Maria Otten, geborene Belgo, war die Tochter von Peter und Gertrud Belgo, die seit Anfang 1920 ein Marktgeschäft auf dem Marktplatz vor dem Düsseldorfer Rathaus führten. Maria war Hausfrau und arbeitete mit im Marktgeschäft ihrer Eltern. Josef Otten war gelernter Mechaniker, von 1928 bis 1931 als Privat-Chauffeur bei Siegfried J. Thannhauser in Freiburg im Breisgau tätig und während des Krieges bei Mercedes-Benz in Düsseldorf beschäftigt. Er erhielt 1941 die Betriebsberechtigungs-Bescheinigung für Holzgas-Generator-Fahrzeuge, um sie zu warten und fahren zu können. Für die Heimatflak wurde er als Flakhelfer abgestellt und war 1944 an 33 Tagen dem Feindbeschuss ausgesetzt. Der 1924 geborene Sohn Günter wurde 1942 zum Reichsarbeitsdienst und Anfang 1943 zur Wehrmacht eingezogen, absolvierte Anfang 1943 die Grundausbildung in Dänemark und wurde nach Frankreich als Besatzungssoldat abkommandiert, bevor er im Frühjahr 1944 an die Ostfront versetzt wurde.

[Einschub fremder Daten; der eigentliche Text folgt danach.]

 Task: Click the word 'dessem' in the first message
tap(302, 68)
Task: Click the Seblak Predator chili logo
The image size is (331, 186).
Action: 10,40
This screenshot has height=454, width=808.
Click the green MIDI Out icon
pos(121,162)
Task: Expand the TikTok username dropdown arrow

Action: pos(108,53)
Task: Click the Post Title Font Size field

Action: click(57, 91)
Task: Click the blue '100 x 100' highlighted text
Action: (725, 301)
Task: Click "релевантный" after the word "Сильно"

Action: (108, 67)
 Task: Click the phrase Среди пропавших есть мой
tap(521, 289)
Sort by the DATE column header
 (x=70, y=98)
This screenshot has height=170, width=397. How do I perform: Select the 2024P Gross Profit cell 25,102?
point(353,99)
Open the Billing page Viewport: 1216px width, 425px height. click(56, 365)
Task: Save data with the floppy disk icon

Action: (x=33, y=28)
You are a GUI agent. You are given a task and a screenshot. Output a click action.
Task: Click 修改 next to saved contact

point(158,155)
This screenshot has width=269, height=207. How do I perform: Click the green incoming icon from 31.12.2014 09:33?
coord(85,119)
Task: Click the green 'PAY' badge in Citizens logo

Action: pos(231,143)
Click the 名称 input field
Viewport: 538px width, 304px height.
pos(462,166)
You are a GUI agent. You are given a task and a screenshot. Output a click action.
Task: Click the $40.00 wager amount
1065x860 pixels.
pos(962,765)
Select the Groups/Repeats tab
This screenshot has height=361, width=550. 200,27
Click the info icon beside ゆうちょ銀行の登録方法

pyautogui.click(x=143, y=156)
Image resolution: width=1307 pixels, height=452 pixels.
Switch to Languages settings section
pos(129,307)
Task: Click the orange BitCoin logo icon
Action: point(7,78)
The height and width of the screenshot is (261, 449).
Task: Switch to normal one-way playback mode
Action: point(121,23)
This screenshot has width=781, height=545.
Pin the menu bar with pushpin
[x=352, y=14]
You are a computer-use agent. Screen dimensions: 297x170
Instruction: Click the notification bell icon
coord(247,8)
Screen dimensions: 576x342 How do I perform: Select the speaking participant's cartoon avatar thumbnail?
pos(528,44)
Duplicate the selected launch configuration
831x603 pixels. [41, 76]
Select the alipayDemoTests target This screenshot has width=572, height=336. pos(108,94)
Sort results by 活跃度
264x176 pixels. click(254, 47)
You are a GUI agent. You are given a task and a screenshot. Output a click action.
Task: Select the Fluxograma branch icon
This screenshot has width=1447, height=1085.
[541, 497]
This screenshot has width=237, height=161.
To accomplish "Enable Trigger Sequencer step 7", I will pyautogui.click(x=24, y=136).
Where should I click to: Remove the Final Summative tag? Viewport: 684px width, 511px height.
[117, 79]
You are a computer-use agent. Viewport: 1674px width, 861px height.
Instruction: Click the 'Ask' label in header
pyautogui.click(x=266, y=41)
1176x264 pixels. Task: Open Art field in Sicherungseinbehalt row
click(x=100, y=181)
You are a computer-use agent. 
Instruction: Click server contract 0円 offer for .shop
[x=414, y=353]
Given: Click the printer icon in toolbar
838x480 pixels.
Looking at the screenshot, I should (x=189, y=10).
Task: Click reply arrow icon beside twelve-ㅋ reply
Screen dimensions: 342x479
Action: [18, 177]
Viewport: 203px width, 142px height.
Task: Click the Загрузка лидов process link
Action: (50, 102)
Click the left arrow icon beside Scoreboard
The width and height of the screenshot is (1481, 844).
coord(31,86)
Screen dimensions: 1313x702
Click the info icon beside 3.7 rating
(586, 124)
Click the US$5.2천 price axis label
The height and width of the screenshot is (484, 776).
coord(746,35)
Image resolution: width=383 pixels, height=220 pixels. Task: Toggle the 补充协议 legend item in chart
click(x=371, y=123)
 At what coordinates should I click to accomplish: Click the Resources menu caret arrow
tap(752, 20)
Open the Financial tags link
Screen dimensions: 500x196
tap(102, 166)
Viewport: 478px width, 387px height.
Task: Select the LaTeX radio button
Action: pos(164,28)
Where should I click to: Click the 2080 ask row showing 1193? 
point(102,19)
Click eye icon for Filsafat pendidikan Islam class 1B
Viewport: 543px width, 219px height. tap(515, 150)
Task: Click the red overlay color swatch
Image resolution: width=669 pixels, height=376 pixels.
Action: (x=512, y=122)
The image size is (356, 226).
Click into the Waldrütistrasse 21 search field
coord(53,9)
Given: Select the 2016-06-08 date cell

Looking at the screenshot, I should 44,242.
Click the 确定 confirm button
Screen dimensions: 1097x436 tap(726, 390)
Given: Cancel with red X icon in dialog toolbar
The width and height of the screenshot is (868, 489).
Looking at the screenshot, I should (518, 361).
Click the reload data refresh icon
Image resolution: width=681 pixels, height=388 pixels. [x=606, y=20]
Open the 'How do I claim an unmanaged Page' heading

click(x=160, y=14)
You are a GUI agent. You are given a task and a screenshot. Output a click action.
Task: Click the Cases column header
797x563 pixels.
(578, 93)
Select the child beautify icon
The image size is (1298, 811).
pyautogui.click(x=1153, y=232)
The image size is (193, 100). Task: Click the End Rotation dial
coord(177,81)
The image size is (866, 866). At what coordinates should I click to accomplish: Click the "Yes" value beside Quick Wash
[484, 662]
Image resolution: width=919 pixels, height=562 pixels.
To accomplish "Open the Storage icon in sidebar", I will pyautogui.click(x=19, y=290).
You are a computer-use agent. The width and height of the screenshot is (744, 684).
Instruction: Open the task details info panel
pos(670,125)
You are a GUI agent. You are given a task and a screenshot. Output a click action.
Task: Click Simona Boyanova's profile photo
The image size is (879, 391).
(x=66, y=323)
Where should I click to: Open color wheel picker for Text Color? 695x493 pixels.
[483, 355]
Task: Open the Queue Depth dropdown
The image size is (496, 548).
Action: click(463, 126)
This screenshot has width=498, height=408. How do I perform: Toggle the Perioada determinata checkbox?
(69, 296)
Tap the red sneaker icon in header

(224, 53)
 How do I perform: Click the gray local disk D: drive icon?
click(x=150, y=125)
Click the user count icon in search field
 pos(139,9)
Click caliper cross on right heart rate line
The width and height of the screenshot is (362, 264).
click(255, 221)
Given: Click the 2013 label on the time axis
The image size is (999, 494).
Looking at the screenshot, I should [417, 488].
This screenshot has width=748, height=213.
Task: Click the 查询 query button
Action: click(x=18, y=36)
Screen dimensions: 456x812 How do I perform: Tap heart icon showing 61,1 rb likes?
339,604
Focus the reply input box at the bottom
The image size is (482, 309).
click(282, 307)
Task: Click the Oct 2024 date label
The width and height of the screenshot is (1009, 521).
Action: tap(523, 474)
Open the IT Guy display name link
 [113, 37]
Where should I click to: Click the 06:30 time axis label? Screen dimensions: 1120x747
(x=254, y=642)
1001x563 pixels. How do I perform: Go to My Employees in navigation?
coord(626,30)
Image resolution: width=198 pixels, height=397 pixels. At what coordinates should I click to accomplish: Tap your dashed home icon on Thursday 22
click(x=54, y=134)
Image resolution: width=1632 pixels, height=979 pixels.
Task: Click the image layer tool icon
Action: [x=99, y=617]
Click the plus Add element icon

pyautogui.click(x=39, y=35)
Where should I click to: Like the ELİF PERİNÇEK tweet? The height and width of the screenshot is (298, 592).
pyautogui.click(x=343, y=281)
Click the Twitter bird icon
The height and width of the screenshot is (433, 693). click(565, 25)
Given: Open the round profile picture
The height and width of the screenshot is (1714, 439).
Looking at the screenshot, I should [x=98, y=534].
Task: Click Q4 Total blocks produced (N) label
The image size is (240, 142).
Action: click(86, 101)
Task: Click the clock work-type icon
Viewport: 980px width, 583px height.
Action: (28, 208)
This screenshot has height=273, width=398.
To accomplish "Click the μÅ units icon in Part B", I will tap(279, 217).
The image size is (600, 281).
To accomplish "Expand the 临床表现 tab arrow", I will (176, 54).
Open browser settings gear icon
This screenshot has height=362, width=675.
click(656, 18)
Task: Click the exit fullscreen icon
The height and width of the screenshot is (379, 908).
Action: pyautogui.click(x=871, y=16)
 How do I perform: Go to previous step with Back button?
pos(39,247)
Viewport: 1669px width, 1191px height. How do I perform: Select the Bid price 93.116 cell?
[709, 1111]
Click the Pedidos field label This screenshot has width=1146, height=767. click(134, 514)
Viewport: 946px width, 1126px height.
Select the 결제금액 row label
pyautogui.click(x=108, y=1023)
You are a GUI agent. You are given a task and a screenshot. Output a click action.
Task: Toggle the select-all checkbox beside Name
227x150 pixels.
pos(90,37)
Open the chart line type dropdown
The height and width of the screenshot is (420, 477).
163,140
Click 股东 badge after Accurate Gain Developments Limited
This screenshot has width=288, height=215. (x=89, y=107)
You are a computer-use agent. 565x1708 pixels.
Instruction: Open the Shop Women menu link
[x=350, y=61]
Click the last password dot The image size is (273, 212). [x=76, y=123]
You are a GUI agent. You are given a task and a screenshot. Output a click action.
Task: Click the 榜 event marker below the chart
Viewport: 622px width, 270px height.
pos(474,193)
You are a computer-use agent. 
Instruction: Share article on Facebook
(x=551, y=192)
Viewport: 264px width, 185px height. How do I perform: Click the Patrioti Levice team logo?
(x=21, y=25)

Am 20. Juni 1944 wurde Günter verwundet. Er galt als vermisst und sein Schicksal war ungewiss. Diese Ungewissheit konnten die Eltern kaum ertragen. Ihre Bereitschaft, etwas Positives zu unternehmen, förderte auch ihre Bereitschaft zur Hilfeleistung. Am 5. September 1946 wurde ihr Sohn Günter aus der Kriegsgefangenschaft entlassen.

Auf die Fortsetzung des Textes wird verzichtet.